Let’s begin with a few DOUBLETS. The adjective planus evolved into two English HOMONYMS, plain and plane, which both have clear semantic links to the meanings “level,” “even,” “flat.” Both plain and plane have various English uses, of course, and can be several different parts of speech. In Italian, where the initial pl– of Latin regularly changed to pi-, planus became piano, an adjective that still means “plain,” “level,” or “flat.” As an adverb, piano suggests “softly,” a meaning it carries as a musical notation. A keyboard instrument that could be played either softly or loudly (“strongly”) was called the pianoforte, which we have shortened to piano. An Italian derivative also provides one of the doublets from Latin rotundus, in the form of rotunda, a round building or a round room. The English words round and rotund are perfect doublets; rotund has become rather specialized in meaning, since we use it only to refer to human girth. Another pair of doublets are integer and entire (< OF entier).

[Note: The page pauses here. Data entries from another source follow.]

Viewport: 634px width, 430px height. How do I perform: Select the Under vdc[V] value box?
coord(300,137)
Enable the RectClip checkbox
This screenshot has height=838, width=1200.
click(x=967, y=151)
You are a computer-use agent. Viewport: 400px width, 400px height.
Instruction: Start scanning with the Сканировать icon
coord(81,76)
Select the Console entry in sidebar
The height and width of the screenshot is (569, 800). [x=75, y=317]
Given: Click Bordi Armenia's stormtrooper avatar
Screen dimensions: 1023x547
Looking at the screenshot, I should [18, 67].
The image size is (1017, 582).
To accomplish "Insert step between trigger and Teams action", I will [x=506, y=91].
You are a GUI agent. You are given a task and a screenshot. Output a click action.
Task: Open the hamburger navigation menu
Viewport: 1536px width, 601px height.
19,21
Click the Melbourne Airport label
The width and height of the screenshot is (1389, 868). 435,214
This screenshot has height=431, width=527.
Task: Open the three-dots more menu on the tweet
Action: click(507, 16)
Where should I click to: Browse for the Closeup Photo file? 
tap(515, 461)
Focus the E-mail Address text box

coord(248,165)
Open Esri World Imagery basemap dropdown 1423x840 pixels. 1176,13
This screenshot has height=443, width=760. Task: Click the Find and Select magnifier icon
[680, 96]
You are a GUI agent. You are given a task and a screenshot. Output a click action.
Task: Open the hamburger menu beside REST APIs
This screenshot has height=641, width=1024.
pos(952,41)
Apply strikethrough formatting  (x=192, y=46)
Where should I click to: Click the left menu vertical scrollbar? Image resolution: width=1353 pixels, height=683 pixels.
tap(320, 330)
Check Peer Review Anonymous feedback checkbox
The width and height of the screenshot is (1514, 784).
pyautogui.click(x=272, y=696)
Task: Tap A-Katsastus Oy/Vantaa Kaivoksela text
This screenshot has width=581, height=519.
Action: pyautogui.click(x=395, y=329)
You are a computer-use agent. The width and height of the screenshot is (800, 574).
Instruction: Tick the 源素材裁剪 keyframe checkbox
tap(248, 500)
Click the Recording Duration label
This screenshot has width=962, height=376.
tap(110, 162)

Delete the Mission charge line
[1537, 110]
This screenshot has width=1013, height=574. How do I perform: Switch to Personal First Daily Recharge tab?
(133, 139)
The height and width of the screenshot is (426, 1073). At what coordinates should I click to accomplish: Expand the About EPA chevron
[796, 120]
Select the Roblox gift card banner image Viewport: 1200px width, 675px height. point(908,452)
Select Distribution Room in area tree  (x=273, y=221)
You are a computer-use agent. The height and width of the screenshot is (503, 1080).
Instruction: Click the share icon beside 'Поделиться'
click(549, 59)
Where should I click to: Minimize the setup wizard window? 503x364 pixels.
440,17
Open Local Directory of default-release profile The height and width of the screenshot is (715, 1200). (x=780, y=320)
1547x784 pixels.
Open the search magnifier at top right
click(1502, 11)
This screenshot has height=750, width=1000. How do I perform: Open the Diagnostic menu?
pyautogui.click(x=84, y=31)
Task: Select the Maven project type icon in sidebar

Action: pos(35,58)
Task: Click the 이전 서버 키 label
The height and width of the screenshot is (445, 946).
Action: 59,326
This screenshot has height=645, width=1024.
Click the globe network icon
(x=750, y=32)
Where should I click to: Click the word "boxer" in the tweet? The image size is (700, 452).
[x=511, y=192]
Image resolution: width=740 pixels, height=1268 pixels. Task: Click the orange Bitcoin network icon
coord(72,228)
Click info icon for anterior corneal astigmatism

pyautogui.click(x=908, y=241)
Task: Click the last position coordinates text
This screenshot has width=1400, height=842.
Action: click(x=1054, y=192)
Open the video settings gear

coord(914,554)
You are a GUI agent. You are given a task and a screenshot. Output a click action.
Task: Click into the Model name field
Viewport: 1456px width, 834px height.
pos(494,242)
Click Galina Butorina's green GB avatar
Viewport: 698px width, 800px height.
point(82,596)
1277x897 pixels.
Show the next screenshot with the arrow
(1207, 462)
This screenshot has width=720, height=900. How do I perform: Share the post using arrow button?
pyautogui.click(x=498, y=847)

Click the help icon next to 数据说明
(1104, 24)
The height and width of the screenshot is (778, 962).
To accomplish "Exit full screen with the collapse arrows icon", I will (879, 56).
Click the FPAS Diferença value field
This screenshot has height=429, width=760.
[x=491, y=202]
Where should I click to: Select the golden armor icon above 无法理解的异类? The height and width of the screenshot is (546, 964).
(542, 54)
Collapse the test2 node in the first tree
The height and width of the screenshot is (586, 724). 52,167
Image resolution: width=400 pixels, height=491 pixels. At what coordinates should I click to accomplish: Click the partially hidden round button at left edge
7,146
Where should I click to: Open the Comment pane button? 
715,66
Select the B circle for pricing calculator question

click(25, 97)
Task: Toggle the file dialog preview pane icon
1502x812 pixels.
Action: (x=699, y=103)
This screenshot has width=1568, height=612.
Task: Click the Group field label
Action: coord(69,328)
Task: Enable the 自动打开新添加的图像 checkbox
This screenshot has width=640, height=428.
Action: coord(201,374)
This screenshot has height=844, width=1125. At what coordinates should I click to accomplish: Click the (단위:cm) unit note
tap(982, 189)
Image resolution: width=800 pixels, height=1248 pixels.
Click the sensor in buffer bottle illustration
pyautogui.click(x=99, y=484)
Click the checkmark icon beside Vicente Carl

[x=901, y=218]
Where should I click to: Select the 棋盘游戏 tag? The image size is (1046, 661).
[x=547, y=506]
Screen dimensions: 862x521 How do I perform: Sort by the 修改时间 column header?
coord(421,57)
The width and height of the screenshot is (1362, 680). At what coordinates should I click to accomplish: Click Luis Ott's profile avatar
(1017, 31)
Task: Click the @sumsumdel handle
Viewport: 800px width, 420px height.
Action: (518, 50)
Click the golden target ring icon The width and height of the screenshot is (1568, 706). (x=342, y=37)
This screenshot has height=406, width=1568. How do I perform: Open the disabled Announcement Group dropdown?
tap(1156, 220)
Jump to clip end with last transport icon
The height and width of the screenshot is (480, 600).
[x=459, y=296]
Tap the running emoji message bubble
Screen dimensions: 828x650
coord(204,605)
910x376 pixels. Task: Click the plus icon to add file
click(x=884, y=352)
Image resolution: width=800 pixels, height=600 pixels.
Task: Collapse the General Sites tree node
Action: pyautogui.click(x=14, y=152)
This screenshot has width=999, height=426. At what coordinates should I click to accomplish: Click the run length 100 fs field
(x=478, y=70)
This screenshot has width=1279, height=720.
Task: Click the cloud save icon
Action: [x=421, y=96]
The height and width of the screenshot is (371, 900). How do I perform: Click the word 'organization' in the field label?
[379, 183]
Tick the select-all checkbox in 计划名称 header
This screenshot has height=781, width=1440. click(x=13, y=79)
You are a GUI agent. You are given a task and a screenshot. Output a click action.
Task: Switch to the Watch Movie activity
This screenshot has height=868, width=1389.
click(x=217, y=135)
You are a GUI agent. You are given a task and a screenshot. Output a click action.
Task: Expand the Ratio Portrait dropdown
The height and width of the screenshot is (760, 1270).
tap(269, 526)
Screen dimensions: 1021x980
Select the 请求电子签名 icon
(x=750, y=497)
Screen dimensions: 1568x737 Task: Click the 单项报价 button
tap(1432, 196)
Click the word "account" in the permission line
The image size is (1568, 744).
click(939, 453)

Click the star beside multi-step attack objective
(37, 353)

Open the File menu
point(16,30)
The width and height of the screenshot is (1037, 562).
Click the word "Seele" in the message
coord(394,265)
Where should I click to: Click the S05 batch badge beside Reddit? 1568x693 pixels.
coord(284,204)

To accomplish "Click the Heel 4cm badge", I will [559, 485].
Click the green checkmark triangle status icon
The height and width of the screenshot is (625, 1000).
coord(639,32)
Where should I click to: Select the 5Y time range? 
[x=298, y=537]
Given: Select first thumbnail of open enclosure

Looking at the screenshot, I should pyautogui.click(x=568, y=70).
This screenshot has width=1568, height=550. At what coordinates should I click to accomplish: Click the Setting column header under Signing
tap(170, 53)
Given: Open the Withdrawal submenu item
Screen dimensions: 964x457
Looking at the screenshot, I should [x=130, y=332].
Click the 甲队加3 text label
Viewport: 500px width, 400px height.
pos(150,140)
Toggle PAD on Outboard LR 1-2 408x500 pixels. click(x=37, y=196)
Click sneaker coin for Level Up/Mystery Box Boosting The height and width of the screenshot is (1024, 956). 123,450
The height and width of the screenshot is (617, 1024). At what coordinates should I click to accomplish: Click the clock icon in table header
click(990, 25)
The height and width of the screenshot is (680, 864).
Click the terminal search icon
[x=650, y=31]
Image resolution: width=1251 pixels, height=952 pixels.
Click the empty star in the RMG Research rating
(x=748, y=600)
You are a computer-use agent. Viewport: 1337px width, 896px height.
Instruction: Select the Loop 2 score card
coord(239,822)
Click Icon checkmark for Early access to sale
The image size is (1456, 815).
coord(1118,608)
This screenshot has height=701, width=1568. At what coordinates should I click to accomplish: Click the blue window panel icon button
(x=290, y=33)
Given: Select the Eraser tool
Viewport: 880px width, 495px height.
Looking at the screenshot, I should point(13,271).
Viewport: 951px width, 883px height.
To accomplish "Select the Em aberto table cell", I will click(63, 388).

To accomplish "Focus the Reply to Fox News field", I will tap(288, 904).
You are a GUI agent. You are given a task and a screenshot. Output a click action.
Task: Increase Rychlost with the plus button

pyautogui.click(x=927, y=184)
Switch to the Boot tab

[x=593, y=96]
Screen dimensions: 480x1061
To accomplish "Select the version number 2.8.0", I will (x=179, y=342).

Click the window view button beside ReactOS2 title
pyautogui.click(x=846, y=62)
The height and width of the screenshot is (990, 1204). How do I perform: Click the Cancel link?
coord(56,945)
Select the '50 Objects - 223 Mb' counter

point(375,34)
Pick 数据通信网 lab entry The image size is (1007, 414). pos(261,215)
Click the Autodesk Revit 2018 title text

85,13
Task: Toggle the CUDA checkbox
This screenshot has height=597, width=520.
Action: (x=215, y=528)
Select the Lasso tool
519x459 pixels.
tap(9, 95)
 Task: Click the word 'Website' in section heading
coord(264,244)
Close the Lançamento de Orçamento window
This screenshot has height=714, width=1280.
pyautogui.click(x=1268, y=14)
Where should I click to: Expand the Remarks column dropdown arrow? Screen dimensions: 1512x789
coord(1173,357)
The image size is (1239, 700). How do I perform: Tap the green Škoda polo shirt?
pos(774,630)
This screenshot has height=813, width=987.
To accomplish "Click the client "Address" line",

The Latin adjectives pronus and supinus meant “leaning forward” and “bent backward”; and their English derivatives prone and supine still express the literal image of lying face down or face up, respectively. If you are prone to do something, you are eagerly leaning forward (in a metaphorical sense, at least); if your attitude is supine, you are sluggish and inert—flat on your back, so to speak.
In Latin, levis and gravis are exact opposites in meaning (ANTONYMS): both refer to physical weight, but both can be used also in a moral or ethical sense (like our “light” and “heavy” reading). The English derivatives levity and gravity are similarly flexible, but the adjective grave (= “serious,” “solemn”) is not applied to physical weight. This word grave, derived from L gravis, has no connection with the grave in which one is buried; that is a Germanic homograph (§12), from OE græf.